→ WHAT THE TASK REQUIRES: Every record here must be set down once more, precisely as it reads.

——————————

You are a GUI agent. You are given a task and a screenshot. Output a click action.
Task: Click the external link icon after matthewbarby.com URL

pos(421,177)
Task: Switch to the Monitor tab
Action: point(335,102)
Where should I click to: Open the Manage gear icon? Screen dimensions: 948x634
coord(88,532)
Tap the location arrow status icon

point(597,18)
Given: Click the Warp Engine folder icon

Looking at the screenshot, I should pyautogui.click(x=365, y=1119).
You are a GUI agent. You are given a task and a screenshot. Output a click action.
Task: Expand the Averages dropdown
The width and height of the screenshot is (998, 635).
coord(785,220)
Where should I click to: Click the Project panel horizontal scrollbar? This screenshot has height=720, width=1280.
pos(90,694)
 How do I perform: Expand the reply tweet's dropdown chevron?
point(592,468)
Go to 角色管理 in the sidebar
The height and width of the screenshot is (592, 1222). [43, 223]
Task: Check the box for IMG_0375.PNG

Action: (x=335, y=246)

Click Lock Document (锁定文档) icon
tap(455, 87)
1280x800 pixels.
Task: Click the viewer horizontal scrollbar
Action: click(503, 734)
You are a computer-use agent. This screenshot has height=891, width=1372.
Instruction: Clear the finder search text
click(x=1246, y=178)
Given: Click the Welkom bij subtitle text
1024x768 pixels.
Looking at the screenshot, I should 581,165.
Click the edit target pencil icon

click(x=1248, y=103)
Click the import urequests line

——————————

→ ANSWER TO THIS TASK:
You are a GUI agent. You are given a task and a screenshot. Output a click action.
Task: Click the external link icon after matthewbarby.com URL

pos(421,177)
Task: Switch to the Monitor tab
Action: point(335,102)
Where should I click to: Open the Manage gear icon? Screen dimensions: 948x634
coord(88,532)
Tap the location arrow status icon

point(597,18)
Given: Click the Warp Engine folder icon

Looking at the screenshot, I should pyautogui.click(x=365, y=1119).
You are a GUI agent. You are given a task and a screenshot. Output a click action.
Task: Expand the Averages dropdown
The width and height of the screenshot is (998, 635).
coord(785,220)
Where should I click to: Click the Project panel horizontal scrollbar? This screenshot has height=720, width=1280.
pos(90,694)
 How do I perform: Expand the reply tweet's dropdown chevron?
point(592,468)
Go to 角色管理 in the sidebar
The height and width of the screenshot is (592, 1222). [43, 223]
Task: Check the box for IMG_0375.PNG

Action: (x=335, y=246)

Click Lock Document (锁定文档) icon
tap(455, 87)
1280x800 pixels.
Task: Click the viewer horizontal scrollbar
Action: click(503, 734)
You are a computer-use agent. This screenshot has height=891, width=1372.
Instruction: Clear the finder search text
click(x=1246, y=178)
Given: Click the Welkom bij subtitle text
1024x768 pixels.
Looking at the screenshot, I should 581,165.
Click the edit target pencil icon

click(x=1248, y=103)
Click the import urequests line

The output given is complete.